As a follow-up to last week’s Proxima Centauri b event, we discussed a recent analysis of the planet’s habitability by Prof. Rory Barnes and colleagues in our weekly journal club.
In this paper, the authors consider a very wide range of evolutionary scenarios for Proxima b to explore the resulting range of outcomes and decide how habitable the planet is, really.
They incorporate lots of potentially important effects, including the evolution of the host star’s luminosity and its influence on the planet’s surface temperature.
M-dwarf stars, like Proxima Centauri, get dimmer early in their lifetimes. As a consequence, the surface temperature of a planet orbiting such a star can drop over time.
Or, put another way, the habitable zone (HZ) around the star can move inward, meaning planets that start out interior to the HZ (i.e., planets that might be too hot to be habitable) may eventually enter the HZ.

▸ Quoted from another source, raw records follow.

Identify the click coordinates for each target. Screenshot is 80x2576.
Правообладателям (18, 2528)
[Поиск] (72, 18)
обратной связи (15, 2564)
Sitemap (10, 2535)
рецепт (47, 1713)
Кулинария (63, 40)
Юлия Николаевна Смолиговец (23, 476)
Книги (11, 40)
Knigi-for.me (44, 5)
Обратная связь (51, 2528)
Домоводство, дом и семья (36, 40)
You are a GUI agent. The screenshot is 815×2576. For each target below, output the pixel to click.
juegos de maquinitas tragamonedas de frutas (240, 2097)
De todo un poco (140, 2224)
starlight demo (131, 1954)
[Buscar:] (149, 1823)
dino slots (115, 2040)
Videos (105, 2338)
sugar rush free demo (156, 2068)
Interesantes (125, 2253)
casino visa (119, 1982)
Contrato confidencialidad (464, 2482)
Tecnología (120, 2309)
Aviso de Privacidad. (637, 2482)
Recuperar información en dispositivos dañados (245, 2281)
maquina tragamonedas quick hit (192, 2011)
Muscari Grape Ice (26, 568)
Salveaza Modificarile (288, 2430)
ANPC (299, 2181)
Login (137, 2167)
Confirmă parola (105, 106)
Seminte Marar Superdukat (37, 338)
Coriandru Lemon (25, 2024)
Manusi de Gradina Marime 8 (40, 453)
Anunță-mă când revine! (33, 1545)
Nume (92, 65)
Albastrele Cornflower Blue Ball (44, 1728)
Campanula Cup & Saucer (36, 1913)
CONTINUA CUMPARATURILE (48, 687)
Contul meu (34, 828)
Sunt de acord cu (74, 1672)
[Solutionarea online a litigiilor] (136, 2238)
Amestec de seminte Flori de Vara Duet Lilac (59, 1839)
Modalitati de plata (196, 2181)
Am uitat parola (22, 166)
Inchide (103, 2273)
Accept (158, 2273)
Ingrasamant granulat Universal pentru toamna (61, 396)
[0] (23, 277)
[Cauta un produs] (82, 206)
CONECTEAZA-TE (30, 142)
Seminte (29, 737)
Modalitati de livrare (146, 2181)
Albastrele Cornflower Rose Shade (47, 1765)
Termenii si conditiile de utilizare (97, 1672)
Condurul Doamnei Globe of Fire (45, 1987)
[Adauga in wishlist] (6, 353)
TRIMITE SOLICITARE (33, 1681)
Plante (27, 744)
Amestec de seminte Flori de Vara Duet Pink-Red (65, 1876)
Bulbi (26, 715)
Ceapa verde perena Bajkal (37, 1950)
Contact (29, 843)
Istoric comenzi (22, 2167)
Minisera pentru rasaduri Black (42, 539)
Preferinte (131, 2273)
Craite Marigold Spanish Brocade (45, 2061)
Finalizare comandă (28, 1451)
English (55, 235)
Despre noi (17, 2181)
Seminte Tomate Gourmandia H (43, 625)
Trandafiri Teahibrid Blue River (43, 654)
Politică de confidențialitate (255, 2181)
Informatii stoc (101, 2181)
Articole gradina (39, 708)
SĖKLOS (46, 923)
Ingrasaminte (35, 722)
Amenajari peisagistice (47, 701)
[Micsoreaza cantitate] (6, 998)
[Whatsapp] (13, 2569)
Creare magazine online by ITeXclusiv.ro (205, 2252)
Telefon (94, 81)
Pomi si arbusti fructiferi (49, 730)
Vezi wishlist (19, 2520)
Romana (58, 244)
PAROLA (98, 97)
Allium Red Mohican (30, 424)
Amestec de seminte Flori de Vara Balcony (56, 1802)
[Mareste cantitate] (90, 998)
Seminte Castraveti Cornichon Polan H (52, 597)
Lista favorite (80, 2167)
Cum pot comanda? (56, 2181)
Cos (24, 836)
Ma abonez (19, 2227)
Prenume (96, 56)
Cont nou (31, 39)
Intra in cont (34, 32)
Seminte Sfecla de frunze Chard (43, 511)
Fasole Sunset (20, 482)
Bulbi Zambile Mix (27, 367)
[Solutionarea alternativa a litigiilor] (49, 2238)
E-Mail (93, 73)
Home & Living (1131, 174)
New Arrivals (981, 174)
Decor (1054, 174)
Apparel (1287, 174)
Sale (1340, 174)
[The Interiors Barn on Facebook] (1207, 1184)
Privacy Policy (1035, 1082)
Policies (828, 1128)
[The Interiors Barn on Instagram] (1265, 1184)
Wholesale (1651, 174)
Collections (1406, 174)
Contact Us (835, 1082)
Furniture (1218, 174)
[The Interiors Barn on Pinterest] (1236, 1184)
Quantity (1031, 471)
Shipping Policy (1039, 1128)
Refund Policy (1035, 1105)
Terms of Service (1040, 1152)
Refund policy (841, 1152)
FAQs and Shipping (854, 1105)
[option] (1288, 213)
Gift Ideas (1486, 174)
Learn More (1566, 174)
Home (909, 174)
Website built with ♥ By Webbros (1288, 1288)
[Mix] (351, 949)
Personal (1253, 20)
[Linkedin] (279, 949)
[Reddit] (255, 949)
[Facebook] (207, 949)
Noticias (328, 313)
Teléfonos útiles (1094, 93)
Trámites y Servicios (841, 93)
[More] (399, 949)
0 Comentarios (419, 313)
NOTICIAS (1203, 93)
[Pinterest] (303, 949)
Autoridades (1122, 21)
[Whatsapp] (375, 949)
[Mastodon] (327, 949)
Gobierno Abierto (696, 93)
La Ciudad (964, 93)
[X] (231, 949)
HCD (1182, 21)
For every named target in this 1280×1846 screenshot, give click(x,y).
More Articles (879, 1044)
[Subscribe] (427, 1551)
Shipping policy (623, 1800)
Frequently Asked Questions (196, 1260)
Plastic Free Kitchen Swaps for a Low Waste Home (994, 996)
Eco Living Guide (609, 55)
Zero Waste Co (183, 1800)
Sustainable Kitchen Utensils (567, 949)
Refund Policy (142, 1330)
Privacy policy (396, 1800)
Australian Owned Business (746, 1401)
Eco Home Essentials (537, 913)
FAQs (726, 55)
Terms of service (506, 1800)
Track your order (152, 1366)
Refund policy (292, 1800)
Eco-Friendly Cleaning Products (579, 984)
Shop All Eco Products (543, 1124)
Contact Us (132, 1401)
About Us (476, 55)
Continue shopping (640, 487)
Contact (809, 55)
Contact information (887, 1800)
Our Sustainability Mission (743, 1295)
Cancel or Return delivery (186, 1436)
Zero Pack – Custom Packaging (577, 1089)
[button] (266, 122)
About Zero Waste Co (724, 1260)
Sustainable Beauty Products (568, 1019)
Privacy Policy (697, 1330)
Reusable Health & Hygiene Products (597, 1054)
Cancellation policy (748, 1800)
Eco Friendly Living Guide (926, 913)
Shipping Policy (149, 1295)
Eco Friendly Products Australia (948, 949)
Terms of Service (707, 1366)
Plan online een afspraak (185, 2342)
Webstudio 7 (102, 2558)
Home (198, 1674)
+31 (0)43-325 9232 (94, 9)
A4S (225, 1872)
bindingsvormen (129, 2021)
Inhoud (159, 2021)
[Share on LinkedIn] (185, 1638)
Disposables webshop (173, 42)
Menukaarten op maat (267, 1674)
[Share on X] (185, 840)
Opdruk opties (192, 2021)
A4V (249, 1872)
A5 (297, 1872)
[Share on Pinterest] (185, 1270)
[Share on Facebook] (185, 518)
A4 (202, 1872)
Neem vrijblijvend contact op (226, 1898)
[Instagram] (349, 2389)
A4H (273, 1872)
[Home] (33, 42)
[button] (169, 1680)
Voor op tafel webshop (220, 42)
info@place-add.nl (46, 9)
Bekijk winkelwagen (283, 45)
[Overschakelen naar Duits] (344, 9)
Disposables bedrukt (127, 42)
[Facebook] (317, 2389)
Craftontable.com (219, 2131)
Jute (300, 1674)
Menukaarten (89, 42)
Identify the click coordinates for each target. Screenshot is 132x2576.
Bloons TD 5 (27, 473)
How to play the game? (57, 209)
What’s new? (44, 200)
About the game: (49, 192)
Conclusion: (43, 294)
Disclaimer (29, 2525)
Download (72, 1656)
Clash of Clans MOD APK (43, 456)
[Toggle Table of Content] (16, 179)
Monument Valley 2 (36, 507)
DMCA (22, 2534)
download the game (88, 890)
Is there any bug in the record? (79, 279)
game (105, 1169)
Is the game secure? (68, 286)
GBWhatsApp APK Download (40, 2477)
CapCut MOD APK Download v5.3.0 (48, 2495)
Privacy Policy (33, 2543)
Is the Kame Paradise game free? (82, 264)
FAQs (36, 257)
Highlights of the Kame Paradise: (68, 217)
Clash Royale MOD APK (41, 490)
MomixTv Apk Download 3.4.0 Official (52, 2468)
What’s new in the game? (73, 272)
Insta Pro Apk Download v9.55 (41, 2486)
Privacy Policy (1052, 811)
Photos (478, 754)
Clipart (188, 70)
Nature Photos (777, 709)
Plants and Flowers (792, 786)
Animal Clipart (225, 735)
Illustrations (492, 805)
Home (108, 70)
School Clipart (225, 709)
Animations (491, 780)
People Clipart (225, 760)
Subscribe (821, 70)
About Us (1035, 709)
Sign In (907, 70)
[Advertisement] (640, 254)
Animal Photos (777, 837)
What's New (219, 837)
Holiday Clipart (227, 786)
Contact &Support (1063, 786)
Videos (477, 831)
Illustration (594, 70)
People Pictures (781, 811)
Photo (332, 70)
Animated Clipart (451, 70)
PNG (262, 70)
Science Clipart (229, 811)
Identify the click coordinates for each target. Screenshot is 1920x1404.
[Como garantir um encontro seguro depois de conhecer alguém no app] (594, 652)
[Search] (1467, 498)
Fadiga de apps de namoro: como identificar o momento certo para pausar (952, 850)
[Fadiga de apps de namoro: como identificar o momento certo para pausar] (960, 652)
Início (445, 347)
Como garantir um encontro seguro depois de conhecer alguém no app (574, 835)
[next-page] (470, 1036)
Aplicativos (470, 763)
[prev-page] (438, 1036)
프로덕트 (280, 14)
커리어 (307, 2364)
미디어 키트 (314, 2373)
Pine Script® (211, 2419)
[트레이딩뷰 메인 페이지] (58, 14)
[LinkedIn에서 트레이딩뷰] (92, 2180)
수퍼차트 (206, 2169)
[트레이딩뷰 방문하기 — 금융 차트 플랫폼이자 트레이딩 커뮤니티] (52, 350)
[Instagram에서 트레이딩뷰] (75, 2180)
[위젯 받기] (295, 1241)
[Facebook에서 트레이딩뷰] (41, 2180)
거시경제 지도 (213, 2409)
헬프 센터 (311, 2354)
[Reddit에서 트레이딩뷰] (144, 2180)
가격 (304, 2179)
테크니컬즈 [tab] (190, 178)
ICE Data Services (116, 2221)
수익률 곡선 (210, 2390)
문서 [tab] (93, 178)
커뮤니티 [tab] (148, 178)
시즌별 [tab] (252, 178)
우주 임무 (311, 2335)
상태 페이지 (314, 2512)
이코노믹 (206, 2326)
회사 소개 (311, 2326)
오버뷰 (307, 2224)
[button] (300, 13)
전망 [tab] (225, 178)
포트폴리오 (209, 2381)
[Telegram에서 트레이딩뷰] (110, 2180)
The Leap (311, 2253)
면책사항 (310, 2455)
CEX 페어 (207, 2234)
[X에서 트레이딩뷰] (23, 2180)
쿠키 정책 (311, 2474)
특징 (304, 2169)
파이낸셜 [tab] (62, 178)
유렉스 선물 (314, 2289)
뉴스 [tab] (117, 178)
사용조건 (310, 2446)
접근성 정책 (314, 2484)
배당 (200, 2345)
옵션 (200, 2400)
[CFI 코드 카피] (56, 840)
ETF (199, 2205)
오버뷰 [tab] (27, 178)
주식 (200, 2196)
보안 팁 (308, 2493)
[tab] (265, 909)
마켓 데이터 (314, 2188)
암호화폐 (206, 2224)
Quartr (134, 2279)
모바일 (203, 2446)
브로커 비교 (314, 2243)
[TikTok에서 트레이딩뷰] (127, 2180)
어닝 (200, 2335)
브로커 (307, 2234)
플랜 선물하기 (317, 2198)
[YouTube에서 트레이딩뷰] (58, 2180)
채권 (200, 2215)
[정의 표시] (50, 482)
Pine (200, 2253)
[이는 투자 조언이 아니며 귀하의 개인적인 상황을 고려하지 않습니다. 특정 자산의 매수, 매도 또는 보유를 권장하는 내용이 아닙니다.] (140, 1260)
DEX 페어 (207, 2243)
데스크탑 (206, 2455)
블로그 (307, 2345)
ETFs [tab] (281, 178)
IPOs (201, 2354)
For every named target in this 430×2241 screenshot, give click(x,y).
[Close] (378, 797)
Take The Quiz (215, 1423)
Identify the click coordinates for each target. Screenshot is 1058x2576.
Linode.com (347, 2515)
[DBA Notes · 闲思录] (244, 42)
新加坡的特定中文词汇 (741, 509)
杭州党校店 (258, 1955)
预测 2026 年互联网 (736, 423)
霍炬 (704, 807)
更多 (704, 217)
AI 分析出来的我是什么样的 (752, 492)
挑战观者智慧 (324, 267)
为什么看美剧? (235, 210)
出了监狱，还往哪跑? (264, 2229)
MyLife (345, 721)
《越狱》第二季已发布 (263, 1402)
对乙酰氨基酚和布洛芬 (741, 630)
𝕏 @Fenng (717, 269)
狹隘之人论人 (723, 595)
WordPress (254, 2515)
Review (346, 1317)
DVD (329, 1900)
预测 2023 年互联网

Figure 11 from Barnes et al. (2016) shows that this is probably what happened to Proxima b: it started out way too hot for habitability and, as its host star dimmed, it entered the HZ.
As Barnes et al. show, such a history could potentially drive away all the planet’s water (assuming it started with any), leaving behind a dried husk of a planet. But the fact that the planet is CURRENTLY in the HZ could fool us into thinking it’s habitable.
This result shows that planetary habitability is a complicated idea and that the current conditions on a planet can depend in a complex (and hard-to-determine) way on its history. Time (and lots more data) will tell whether Proxima b is actually an extraterrestrial oasis for life or a barren wasteland.